COX-2 inhibitors suppress integrin α5 expression in human lung carcinoma cells through activation of Erk: Involvement of Sp1 and AP-1 sites

Abstract

Tumor cell expression of COX‐2 has been implicated in the progression of murine and human lung cancer. Inhibition of COX‐2 by nonsteroidal antiinflammatory drugs reduces the risk of cancer development in humans and suppresses tumor growth in animal models. However, the underlying mechanisms for this beneficial effect are not fully understood. Here we explore the potential link between the anticancer effects of COX‐2 inhibitors and the expression of the integrin α5β1. Expression of this integrin in carcinoma cells is associated with invasiveness and malignant progression. This, together with our studies showing that fibronectin, the ligand of α5β1, stimulates the growth of human lung carcinoma cells, and that this effect is mediated through α5β1‐dependent signals, has prompted us to examine the effects of COX‐2 inhibitors on α5β1 expression in human non small cell lung carcinoma (NSCLC) cells. We found that the selective COX‐2 inhibitors NS398 and Nimesulide decreased mRNA expression and protein production of the integrin α5 subunit.
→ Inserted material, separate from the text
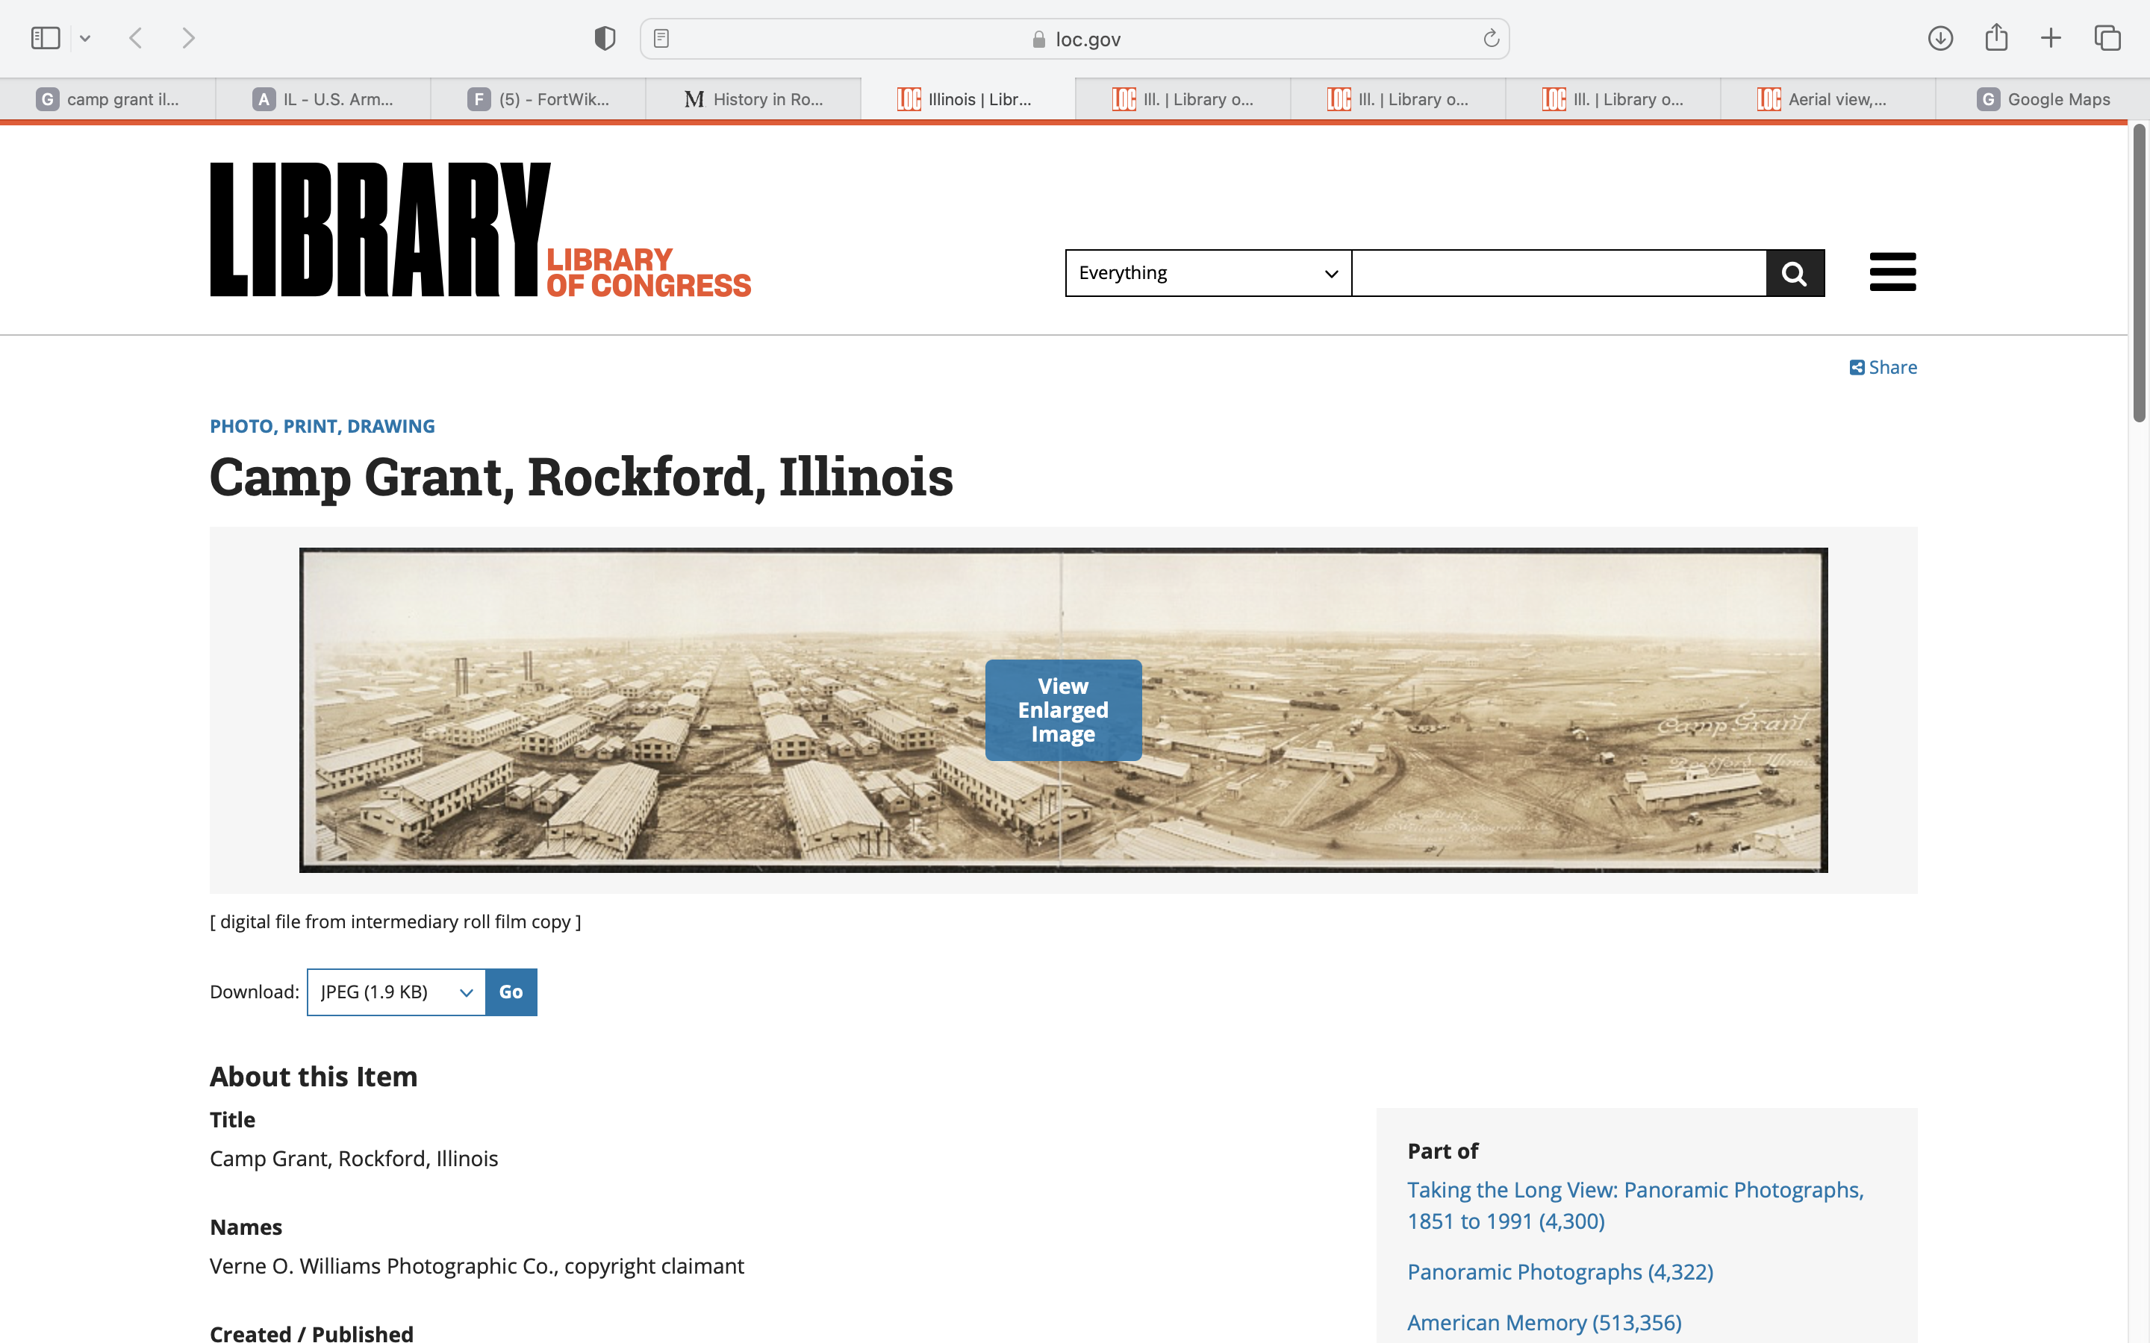Viewport: 2150px width, 1343px height.
Task: Expand sidebar chevron menu next to sidebar icon
Action: coord(85,38)
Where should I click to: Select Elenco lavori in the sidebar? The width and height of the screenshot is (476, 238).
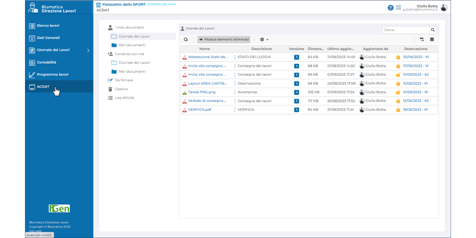point(48,26)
This effect was associated with inhibition of NSCLC cell adhesion to fibronectin. The COX‐2 inhibitors triggered the phosphorylation of extracellular signal‐regulated kinase (Erk) in a time‐dependent manner, and the inhibitor of Mek‐1/Erk PD98095 prevented their inhibitory effects on integrin α5 expression. Transient transfection assays showed that the COX‐2 inhibitors affected integrin α5 gene transcription by acting between −92 to −41 bp of the human integrin α5 gene promoter. Gel mobility shift assays showed that the COX‐2 inhibitors increased Sp1 DNA binding, but decreased that of AP‐1. These effects were accompanied by an increase in Sp1 protein and a decrease in c‐Jun protein expression, as well as inhibition of SAPK/JNK phosphorylation. The Sp1 inhibitor, Mithramycin A, also blocked the inhibitory effect of the COX‐2 inhibitors on α5 expression and promoter activity. Overall, these findings suggest that COX‐2 inhibitors suppress α5β1 integrin expression in NSCLC through effects on integrin α5 gene transcription mediated by Erk activation, increased Sp1, decreased AP‐1 DNA binding and inactivation of SAPK/JNK signals. Our observations unveil a new mechanism of action against NSCLC for COX‐2 inhibitors that relates to regulation of integrin α5 gene expression and, consequently, recognition of extracellular matrices (i.e., fibronectin) by tumor cells.